Are two dogs better than one?(14 Posts)
I love my dog, 2 year old potcake (mixed breed island dog), she brings so much to our family, I love walking her. I am home in the day time.. So I don't think is lonely
She sometimes seems a bit bored when the kids are out at school.
We are currently fostering another dog to try out havign another.... Trouble is I am not sure I want another. It will be harder when we go away which we do for at least a month each summer.
I think it very much depends on the dog. We got a second dog as ours was so desperate to play with other sighthounds, and it has made him much happier.
But ddog1 is very laid back, so another dog in the house wasn't an issue in terms of competing for food etc
Yes! Two dogs are great. They keep each other company, play, excercise each other, encourage each other and you get extra cuddles and more love. Ddog1 seems so much more content now, they really bonded, I hadn't realised before we got ddog2 ( surprise array that never left) that ddog1 must have wanted dog company. She's like a pup, so much life has come to her.
No! The fur/mess/smell triples with each additional dog and seems to be a never ending battle which I vaguely remember was manageable before ddog2. When one barks- the others set off- same with jumping and disobedience. I dread to think how hard it would have been if ddog2 was aggressive or they didn't get on.
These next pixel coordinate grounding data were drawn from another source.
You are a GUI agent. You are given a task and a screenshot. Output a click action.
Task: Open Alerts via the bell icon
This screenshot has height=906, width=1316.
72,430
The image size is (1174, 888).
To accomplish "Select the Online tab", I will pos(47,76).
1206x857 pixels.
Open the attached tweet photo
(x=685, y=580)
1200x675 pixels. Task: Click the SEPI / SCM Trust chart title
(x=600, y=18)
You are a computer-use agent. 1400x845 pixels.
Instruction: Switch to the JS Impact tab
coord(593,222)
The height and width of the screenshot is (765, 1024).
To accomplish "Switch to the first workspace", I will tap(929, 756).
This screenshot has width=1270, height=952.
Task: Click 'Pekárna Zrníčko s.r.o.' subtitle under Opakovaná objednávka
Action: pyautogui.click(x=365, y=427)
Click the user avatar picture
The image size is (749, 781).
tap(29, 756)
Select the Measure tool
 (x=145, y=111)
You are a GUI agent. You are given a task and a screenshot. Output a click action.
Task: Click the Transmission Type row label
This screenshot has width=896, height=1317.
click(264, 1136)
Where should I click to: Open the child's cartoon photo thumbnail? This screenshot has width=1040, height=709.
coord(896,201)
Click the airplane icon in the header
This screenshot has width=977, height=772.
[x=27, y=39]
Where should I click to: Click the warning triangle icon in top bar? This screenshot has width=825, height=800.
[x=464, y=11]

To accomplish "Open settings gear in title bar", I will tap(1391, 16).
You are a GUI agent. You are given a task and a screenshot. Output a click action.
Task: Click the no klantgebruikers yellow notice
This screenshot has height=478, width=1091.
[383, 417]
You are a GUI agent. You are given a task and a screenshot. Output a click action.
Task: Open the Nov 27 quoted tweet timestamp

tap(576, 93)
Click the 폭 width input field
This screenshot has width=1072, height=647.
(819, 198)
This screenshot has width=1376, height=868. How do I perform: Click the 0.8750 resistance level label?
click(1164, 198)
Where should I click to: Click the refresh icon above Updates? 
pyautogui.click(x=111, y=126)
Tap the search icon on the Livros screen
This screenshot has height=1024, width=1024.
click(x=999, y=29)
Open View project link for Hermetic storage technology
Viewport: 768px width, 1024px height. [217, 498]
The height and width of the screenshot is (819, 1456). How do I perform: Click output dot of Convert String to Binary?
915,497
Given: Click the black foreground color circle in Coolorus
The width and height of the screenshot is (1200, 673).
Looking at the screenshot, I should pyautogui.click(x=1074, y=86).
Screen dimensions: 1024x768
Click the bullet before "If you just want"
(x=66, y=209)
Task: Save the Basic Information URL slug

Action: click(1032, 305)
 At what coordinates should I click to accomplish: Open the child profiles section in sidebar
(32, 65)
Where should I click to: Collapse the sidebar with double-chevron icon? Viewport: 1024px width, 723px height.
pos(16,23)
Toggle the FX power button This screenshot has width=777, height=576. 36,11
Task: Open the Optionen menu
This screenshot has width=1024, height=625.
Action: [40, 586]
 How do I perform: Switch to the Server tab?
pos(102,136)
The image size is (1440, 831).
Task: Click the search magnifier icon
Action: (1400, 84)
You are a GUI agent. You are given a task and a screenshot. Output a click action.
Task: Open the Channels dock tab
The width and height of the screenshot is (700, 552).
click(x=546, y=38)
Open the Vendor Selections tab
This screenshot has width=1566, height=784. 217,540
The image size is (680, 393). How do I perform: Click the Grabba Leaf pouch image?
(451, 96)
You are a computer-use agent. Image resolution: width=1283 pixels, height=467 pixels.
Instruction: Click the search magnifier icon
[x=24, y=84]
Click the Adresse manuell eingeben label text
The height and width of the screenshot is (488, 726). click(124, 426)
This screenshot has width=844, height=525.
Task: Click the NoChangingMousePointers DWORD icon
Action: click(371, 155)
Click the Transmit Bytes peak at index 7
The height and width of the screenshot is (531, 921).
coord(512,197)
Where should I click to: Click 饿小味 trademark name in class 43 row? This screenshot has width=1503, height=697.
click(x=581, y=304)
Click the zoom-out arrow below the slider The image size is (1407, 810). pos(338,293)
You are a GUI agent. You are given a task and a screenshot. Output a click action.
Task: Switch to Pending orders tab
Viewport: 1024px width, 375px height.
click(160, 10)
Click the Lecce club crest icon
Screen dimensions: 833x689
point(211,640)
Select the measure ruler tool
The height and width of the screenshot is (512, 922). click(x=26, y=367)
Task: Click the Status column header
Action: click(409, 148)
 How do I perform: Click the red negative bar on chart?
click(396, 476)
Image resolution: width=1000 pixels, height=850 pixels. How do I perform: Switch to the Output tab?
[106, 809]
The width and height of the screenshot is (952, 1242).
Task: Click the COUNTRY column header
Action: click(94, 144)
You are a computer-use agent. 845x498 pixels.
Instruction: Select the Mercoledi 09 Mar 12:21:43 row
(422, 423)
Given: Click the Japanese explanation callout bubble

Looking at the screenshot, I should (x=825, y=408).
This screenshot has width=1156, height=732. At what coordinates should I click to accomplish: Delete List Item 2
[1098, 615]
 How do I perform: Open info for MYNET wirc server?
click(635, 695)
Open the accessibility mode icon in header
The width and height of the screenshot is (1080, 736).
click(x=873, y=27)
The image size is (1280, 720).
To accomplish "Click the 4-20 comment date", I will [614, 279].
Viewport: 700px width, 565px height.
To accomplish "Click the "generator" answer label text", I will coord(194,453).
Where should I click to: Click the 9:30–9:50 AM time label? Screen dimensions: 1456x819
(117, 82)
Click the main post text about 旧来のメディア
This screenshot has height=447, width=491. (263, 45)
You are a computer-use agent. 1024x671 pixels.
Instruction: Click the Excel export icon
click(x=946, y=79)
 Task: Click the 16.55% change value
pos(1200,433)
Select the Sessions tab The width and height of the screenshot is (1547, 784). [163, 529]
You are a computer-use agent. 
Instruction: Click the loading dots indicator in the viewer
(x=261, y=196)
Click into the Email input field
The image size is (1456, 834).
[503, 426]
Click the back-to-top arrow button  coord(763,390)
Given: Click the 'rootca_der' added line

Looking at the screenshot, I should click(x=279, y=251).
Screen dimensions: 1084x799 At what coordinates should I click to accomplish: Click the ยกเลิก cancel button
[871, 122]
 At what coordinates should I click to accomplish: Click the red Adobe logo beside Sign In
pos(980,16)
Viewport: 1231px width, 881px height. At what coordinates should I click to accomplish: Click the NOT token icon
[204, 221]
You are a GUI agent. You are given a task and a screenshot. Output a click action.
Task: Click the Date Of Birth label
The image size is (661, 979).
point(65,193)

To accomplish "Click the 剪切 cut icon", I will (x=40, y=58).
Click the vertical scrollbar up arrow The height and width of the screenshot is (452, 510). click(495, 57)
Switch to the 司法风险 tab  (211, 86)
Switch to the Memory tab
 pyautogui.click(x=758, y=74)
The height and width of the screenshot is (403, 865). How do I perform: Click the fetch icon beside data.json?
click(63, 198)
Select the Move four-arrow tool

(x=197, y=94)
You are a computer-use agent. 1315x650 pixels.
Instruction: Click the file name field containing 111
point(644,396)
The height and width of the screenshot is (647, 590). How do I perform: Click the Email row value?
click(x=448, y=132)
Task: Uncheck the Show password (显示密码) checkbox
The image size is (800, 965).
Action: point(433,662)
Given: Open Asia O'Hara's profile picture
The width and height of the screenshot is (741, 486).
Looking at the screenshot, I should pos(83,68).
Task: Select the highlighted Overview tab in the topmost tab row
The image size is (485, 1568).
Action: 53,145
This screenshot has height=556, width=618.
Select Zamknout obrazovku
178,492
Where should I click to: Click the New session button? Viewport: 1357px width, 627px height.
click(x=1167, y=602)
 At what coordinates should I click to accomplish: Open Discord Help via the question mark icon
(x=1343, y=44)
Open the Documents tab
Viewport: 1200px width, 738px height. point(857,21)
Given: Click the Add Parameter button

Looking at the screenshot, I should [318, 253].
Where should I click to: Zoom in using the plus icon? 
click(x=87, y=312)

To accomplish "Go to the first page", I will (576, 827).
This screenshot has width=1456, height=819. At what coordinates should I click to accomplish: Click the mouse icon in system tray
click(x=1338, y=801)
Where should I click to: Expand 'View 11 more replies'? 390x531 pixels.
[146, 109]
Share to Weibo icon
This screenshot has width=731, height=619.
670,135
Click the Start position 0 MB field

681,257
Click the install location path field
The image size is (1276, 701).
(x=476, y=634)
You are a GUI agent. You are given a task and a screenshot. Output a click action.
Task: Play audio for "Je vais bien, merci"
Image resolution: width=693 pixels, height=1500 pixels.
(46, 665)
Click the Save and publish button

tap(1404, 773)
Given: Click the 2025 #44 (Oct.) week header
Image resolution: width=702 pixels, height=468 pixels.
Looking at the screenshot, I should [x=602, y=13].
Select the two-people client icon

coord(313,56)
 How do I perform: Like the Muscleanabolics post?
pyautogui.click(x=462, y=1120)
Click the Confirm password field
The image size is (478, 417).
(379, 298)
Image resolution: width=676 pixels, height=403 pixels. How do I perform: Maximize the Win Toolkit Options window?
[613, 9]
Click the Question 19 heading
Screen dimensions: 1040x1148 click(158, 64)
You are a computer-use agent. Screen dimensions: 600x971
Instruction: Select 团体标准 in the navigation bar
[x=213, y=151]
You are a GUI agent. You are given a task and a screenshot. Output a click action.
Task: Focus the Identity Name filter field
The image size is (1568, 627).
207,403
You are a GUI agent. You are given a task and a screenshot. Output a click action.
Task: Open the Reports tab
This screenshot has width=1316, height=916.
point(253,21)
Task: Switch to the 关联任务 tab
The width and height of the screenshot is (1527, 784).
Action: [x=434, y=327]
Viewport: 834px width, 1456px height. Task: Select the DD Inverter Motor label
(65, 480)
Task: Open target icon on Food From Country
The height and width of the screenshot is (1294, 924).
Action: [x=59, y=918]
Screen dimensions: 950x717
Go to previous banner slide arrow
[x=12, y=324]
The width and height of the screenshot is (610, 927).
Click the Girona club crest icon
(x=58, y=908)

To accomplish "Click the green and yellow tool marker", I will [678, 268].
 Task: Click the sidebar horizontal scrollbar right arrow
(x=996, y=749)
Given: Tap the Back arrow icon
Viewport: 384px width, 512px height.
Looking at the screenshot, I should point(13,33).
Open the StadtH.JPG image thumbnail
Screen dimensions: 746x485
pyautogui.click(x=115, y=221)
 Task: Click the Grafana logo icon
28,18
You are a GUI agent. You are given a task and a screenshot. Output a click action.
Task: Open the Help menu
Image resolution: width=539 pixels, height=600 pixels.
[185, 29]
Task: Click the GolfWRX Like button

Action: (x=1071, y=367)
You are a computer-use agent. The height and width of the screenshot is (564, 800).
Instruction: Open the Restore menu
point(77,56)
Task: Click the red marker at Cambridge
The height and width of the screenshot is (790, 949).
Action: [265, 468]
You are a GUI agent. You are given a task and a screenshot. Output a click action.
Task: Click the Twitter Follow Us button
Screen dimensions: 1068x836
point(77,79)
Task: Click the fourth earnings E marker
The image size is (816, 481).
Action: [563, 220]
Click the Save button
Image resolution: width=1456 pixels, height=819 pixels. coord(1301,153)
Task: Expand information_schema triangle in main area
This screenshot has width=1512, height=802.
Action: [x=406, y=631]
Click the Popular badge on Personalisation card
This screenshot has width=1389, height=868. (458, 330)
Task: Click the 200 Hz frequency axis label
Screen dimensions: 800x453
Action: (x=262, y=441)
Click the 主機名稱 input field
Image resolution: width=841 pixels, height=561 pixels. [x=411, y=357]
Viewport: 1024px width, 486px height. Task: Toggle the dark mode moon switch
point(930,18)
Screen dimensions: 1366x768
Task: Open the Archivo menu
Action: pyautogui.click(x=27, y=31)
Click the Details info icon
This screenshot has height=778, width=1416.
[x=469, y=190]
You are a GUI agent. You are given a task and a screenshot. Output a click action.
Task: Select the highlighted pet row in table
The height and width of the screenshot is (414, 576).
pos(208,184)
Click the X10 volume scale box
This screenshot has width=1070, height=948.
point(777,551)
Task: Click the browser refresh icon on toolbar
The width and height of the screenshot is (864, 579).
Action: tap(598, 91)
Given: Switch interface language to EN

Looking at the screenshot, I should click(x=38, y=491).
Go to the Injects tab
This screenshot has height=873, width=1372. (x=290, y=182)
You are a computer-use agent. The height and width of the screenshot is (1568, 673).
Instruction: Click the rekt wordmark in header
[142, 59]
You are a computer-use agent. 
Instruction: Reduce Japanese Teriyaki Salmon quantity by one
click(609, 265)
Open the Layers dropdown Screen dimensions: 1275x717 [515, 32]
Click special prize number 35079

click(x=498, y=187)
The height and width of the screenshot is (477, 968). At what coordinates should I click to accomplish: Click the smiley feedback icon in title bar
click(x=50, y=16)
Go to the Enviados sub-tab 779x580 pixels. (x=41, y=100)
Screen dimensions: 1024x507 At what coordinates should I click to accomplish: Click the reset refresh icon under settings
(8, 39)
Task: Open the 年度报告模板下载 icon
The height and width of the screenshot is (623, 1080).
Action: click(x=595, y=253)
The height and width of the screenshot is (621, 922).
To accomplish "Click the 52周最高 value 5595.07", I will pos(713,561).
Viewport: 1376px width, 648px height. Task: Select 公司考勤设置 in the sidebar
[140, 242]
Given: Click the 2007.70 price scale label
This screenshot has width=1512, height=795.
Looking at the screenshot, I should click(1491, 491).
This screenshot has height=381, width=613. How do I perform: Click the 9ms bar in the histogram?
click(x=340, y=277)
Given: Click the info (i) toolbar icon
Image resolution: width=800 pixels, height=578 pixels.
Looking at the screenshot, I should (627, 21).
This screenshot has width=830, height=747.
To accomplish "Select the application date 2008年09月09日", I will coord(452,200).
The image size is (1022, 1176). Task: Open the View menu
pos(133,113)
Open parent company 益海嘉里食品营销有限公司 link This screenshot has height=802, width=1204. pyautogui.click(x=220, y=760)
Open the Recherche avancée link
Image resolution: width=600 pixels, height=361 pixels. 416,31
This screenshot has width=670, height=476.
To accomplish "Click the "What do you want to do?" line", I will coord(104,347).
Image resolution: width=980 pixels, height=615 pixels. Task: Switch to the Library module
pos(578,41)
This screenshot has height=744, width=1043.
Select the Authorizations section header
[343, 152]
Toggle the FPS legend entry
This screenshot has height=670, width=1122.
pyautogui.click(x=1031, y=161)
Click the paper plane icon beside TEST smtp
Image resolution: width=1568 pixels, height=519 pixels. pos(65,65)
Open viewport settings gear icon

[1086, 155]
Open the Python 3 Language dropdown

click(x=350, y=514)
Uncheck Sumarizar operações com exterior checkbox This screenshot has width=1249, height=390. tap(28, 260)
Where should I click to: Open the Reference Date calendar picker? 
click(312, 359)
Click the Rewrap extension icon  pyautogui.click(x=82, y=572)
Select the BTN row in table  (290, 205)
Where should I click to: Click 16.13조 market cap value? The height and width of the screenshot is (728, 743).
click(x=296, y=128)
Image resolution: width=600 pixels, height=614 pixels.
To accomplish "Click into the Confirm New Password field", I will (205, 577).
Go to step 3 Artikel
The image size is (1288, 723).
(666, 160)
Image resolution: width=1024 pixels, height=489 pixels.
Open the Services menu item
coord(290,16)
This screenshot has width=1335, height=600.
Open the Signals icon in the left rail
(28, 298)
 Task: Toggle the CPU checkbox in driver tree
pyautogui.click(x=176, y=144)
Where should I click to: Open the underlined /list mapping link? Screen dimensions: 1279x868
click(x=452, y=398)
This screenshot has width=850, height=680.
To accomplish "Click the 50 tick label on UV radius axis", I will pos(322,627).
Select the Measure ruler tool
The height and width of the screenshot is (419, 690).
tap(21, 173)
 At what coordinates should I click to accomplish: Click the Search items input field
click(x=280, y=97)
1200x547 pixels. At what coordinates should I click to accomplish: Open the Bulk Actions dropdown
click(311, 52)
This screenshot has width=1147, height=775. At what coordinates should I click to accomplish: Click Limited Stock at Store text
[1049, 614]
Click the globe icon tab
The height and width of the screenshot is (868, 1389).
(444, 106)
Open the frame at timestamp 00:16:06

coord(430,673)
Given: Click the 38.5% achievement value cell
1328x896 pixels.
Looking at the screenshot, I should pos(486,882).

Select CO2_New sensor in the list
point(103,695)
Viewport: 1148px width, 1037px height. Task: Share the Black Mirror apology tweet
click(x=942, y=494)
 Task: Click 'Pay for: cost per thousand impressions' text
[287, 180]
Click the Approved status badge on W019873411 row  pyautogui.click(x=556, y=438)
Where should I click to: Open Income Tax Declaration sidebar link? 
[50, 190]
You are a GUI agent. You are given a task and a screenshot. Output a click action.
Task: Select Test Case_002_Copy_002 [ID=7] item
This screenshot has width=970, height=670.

Or if one developed anxiety and the other followed suit. They cost more. Don't fit as easily into cars. Are harder to round up quickly when selfish bastards in scrambler bikes suddenly appear in the country side.
It really does depend on the dog - my greyhounds definitely needed each other and when my girl died my boy was lost and unhappy. I now have a staffie cross who is well socialised and although he likes other dogs he is happy if he has human company and does not need another dog companion. Some dogs are quite independent I find and so although I would quite like a second dog I wouldn't have one with my current dog - he is very human focused and is lucky as I am at home alot with him.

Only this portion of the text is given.